# Tuning an alternate query type on the MSMARCO Document dataset

The following assumes familiarity with the first notebook "Query Tuning".

The first query type we used was a `multi_match` `cross_fields` query. This searches for query terms individually across each of the three document fields. For example, given a query string "impact of the success of the manhattan project", we search for each of the query terms in each of the fields. So we could have "impact" matching the body only, while "manhattan" could match all three fields. Due to the nature of the queries which are all questions, this might not be the best query type to use.

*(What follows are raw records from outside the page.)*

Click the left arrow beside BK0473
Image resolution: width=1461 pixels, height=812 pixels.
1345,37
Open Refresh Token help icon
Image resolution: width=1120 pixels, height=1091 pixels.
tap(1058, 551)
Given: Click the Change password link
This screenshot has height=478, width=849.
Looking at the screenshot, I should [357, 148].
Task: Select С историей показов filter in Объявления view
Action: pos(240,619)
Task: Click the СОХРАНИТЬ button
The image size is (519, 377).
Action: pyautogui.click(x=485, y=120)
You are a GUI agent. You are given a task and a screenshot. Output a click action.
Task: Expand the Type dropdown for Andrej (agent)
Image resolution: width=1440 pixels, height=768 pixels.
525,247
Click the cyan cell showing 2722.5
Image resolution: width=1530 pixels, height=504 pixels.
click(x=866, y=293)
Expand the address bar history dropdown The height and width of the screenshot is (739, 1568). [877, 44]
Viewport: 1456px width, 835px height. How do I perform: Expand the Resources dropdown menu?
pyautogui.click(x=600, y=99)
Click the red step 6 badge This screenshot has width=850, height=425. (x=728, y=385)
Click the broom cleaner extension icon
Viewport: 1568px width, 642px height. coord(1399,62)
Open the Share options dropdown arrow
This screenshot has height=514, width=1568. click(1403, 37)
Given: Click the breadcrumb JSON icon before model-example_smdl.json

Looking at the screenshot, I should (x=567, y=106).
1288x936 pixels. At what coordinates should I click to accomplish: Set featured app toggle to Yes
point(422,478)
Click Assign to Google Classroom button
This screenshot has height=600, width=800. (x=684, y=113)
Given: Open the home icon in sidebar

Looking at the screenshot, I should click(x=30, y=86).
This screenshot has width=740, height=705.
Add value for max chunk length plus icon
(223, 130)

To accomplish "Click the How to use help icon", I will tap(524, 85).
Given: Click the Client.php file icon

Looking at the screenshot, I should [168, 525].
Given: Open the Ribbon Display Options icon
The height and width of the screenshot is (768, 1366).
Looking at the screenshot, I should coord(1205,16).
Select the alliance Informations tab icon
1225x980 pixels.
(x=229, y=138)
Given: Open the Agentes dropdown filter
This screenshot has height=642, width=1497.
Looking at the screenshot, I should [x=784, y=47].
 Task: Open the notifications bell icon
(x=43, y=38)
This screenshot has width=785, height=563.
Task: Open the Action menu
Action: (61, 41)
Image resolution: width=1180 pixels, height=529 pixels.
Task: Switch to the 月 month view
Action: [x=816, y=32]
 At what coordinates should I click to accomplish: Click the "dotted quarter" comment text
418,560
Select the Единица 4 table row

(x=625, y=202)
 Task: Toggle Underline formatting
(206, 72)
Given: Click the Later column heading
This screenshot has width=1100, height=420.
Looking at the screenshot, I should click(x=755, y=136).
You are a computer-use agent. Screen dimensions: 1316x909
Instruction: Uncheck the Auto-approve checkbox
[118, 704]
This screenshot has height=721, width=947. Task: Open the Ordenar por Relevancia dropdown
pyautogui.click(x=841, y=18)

In this step, we're going to try using the `multi_match` query of type `best_fields`, which is the default query type for `multi_match`. This variant will look across fields but will only return the field and score with the best matches. We will also experiment in this query with modifying a few parameters of the query that are sometimes hard to guess at. Specifically, we'll explore which field boosts to use for each of our three fields and also which `tie_breaker` parameter to use.

In [1]:
%load_ext autoreload
%autoreload 2

In [2]:
import importlib
import os
import sys

from elasticsearch import Elasticsearch
from skopt.plots import plot_objective

In [3]:
# project library
sys.path.insert(0, os.path.abspath('..'))

import qopt
importlib.reload(qopt)

from qopt.notebooks import evaluate_mrr100_dev, optimize_query_mrr100
from qopt.optimize import Config

In [4]:
# use a local Elasticsearch or Cloud instance (https://cloud.elastic.co/)
# es = Elasticsearch('http://localhost:9200')
es = Elasticsearch('http://35.234.93.126:9200')

# set the parallelization parameter `max_concurrent_searches` for the Rank Evaluation API calls
# max_concurrent_searches = 10
max_concurrent_searches = 30

index = 'msmarco-document'
template_id = 'best_fields'

## Baseline evaluation

In [None]:
_ = evaluate_mrr100_dev(es, max_concurrent_searches, index, template_id,
    params={
        'tie_breaker': 0.0,
        'url|boost': 1.0,
        'title|boost': 1.0,
        'body|boost': 1.0,
    })

That's pretty impressive for the baseline query. It beats our baseline `cross_fields` query, but not quite the optimized one.

## Query tuning

Let's try and optimize this `best_fields` query now. We'll put all the parameters into a single large parameter space and use Bayesian optimization again to find the optimal parameters.

In [None]:
%%time

_, _, final_params_best_fields, metadata_best_fields = optimize_query_mrr100(es, max_concurrent_searches, index, template_id,
    config_space=Config.parse({
        'num_iterations': 50,
        'num_initial_points': 10,
        'space': {
            'tie_breaker': { 'low': 0.0, 'high': 1.0 },
            'url|boost': { 'low': 0.0, 'high': 10.0 },
            'title|boost': { 'low': 0.0, 'high': 10.0 },
            'body|boost': { 'low': 0.0, 'high': 10.0 },
        },
    }))

In [None]:
_ = plot_objective(metadata_best_fields, sample_source='result')

In [None]:
%%time

_ = evaluate_mrr100_dev(es, max_concurrent_searches, index, template_id, params=final_params_best_fields)